Ch07 Transactions

Aug 5, 2021

Data Systems System Design

transaction: a way for an application to group several reads and writes together into a logical unit. Conceptually, all the reads and writes in a transaction are executed as one operation: either the entire transaction succeeds (commit) or it fails (abort, rollback). If it fails, the application can safely retry. With transactions, error handling becomes much simpler for an application, because it doesn’t need to worry about partial failure—i.e., the case where some operations succeed and some fail (for whatever reason).

safety guarantees: By using transactions, the application is free to ignore certain potential error scenarios and concurrency issues, because the database takes care of them instead.

The Slippery Concept of a Transaction

Meaning of ACID

ACID: Atomicity, Consistency, Isolation, and Durability
BASE: Basically Available, Soft state, and Eventual consistency

ACID:

atomicity
- describes what happens if a client wants to make several writes, but a fault occurs after some of the writes have been processed. If a transaction was aborted, the application can be sure that it didn’t change anything, so it can safely be retried.
- If an error occurs halfway through a sequence of writes, the transaction should be aborted, and the writes made up to that point should be discarded. In other words, the database saves you from having to worry about partial failure, by giving an all-or-nothing guarantee.
consistency
- refers to an application-specific notion of the database being in a “good state.” Atomicity, isolation, and durability are properties of the database, whereas consistency (in the ACID sense) is a property of the application.
isolation
- in the sense of ACID means that concurrently executing transactions are isolated from each other.
- Concurrently running transactions shouldn’t interfere with each other.

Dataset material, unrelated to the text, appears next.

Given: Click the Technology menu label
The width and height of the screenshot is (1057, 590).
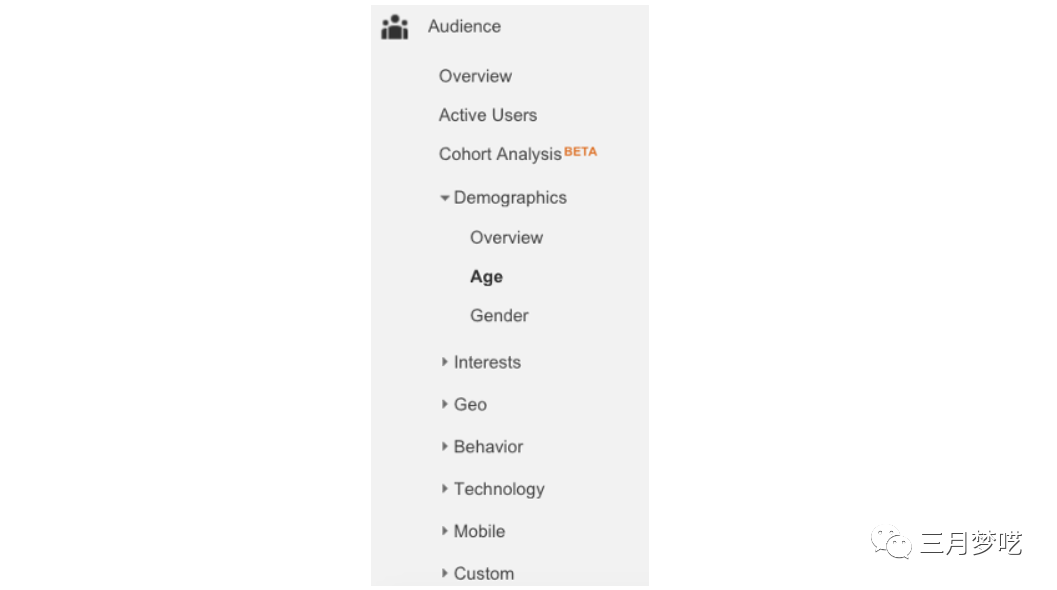Looking at the screenshot, I should [499, 489].
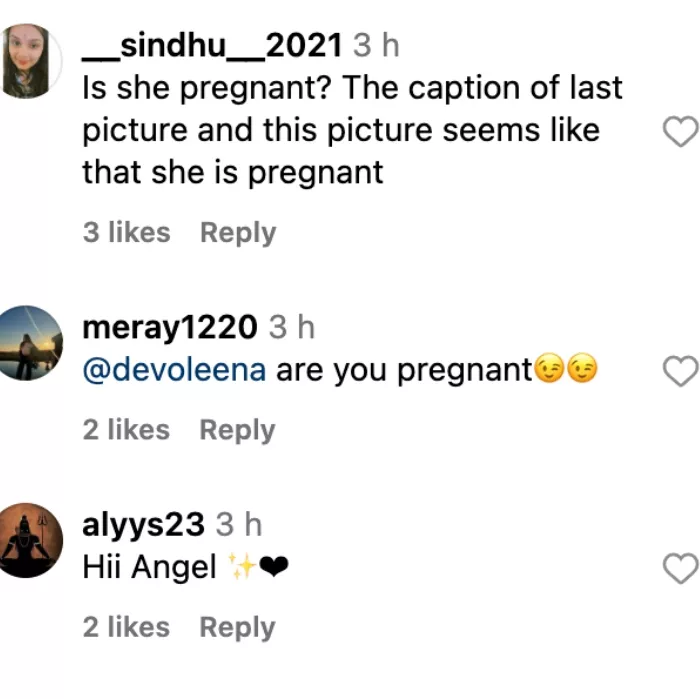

For example, if one transaction makes several writes, then another transaction should see either all or none of those writes, but not some subset.
durability:
- once a transaction has committed successfully, any data it has written will not be forgotten, even if there is a hardware fault or the database crashes.

Single-Object and Multi-Object Operations

Single-Object writes

Atomicity can be implemented using a log for crash recovery, and isolation can be implemented using a lock on each object (allowing only one thread to access an object at any one time).

Some databases also provide more complex atomic operations, such as an increment operation, which removes the need for a read-modify-write cycle. Similarly popular is a compare-and-set operation, which allows a write to happen only if the value has not been concurrently changed by someone else.

Weak Isolation Levels

Read Committed

two guarantees:

When reading from the database, you will only see data that has been committed (no dirty reads).
When writing to the database, you will only overwrite data that has been committed (no dirty writes).

How to prevent dirty write?

using row-level locks: when a transaction wants to modify a particular object (row or document), it must first acquire a lock on that object. It must then hold that lock until the transaction is committed or aborted. Only one transaction can hold the lock for any given object; if another transaction wants to write to the same object, it must wait until the first transaction is committed or aborted before it can acquire the lock and continue. This locking is done automatically by databases in read committed mode (or stronger isolation levels).

How to prevent dirty read?

use the same lock, and to require any transaction that wants to read an object to briefly acquire the lock and then release it again immediately after reading. This would ensure that a read couldn’t happen while an object has a dirty, uncommitted value (because during that time the lock would be held by the transaction that has made the write).
for every object that is written, the database remembers both the old committed value and the new value set by the transaction that currently holds the write lock. While the transaction is ongoing, any other transactions that read the object are simply given the old value. Only when the new value is committed do transactions switch over to reading the new value.

Snapshot Isolation and Repeatable Read

read skew:
- example: Say Alice has $1,000 of savings at a bank, split across two accounts with $500 each. Now a transaction transfers $100 from one of her accounts to the other. If she is unlucky enough to look at her list of account balances in the same moment as that transaction is being processed, she may see one account balance at a time before the incoming payment has arrived (with a balance of $500), and the other account after the outgoing transfer has been made (the new balance being $400). To Alice it now appears as though she only has a total of $900 in her accounts—it seems that $100 has vanished into thin air.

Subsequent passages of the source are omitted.